Je pris le tramway en face de la porte [de Clichy] et je descendis à la mairie de St Ouen pour attendre l’autre qui devait me mener à l’entrée de St Denis où j’attendais celui qui va à Aubervilliers. J’ai remarqué que le passage à niveau homicide existe toujours. Le Parc de St Ouen qui était un oasis de verdure dans cette contrée où les cheminées d’usine sont aussi nombreuses que les arbres est aujourd’hui morcelé, ravagé.
On a conservé un rideau d’arbres en face de la mairie et c’est tout.
Ici, la place de la mairie est une gare terminus de tramways entre St Ouen et St Denis où il y a vingt cinq ans on voyait encore des ceps de vignes et des blés. Tout est boulversé, que c’est laid !
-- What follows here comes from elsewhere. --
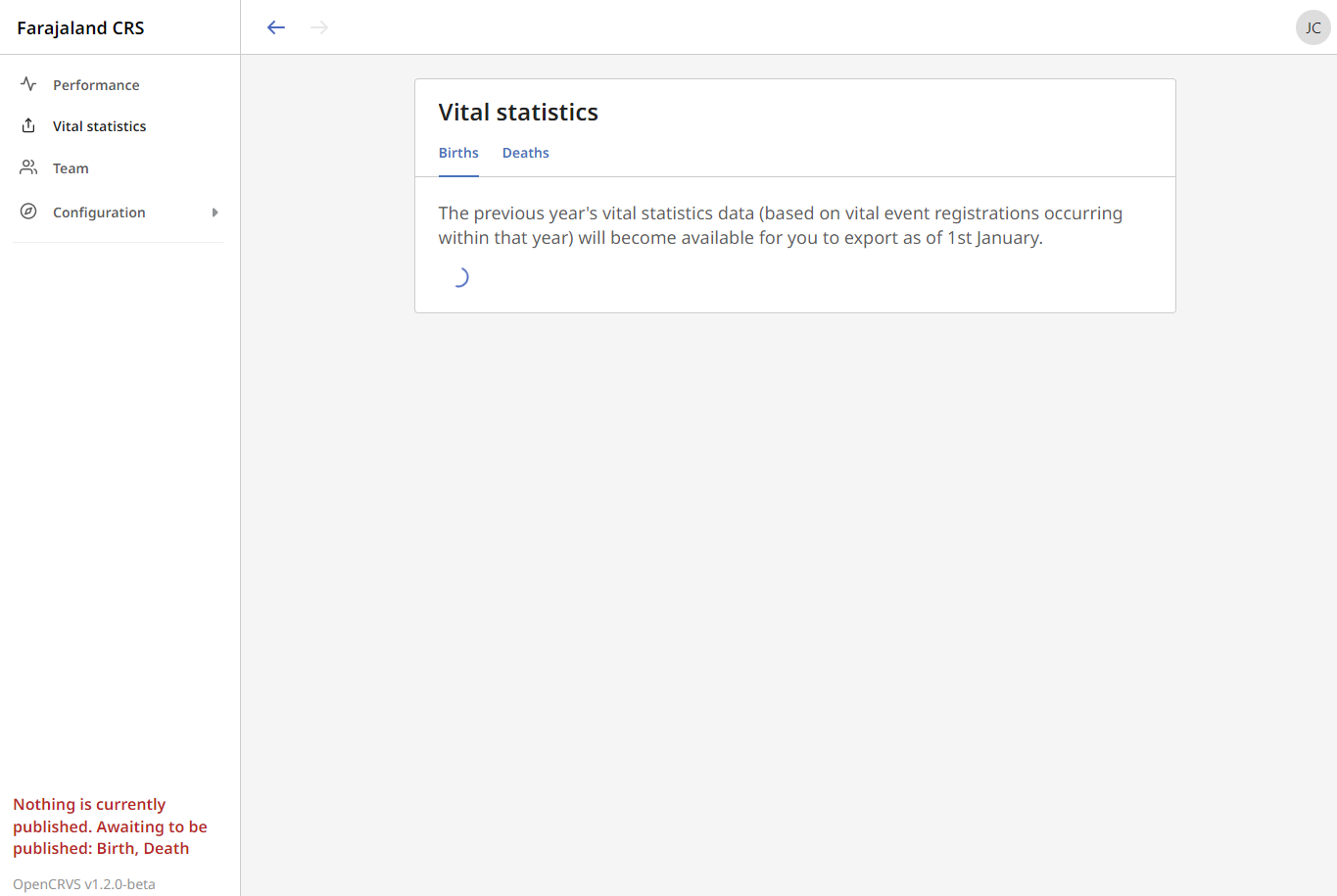Select the Performance activity icon
This screenshot has width=1337, height=896.
click(x=27, y=84)
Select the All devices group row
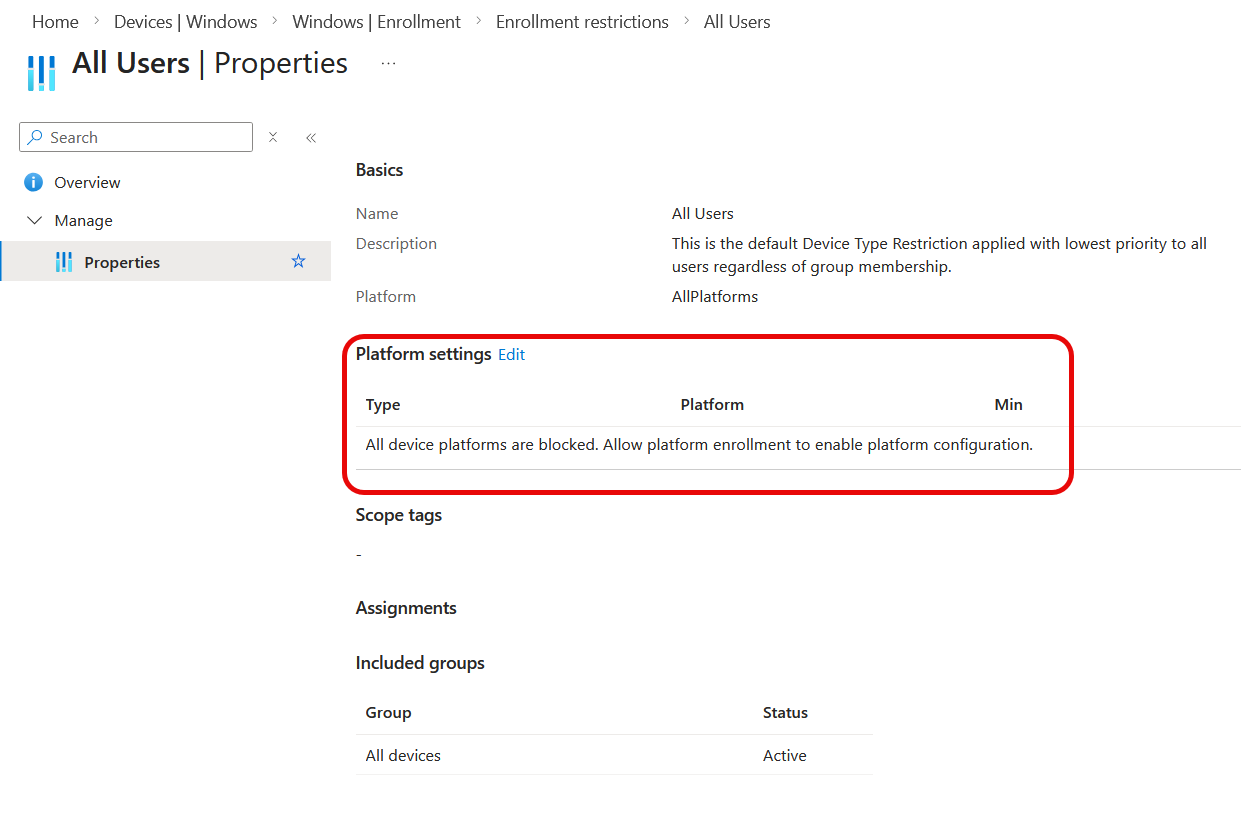 [x=403, y=755]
Avant le pont de la révolte, après le Carrefour Pleyel, il y a toujours l’équarisseur et aussi de nombreux rats. Les wagons lits sont comme autrefois. Que de fois ai-je fait ce chemin à pied ! Enfin, à 14h45, je passais devant la mairie d’Aubervilliers ; je remarquais le clocher de l’église qui est une sorte de tour Notre Dame en miniature.
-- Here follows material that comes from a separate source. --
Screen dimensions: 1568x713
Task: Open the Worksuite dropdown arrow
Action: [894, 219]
Rue des Citrés, je rendis visite à M. Viargues qui m’offrit une vieille bouteille. Je pris congé de mon bistrot pour me rendre au cimetière. J’y rentrais en même temps qu’un convoi.
Puis je pris le train pour Paris. Je fis le poireau au moins trente minutes à la gare de Pantin. A six heures à la gare de l’est – celle-là on la connaît – je pris le 26 et arrivais à Gambetta vers six heures et demi. Quelques instants plus tard, j’étais chez Françoise, elle faisait des crèpes. J’en ai profité pour offrir quelques fleurs à Jeanne. Nous avons bu le coup ensemble. Ils vont aux Variétés ce soir.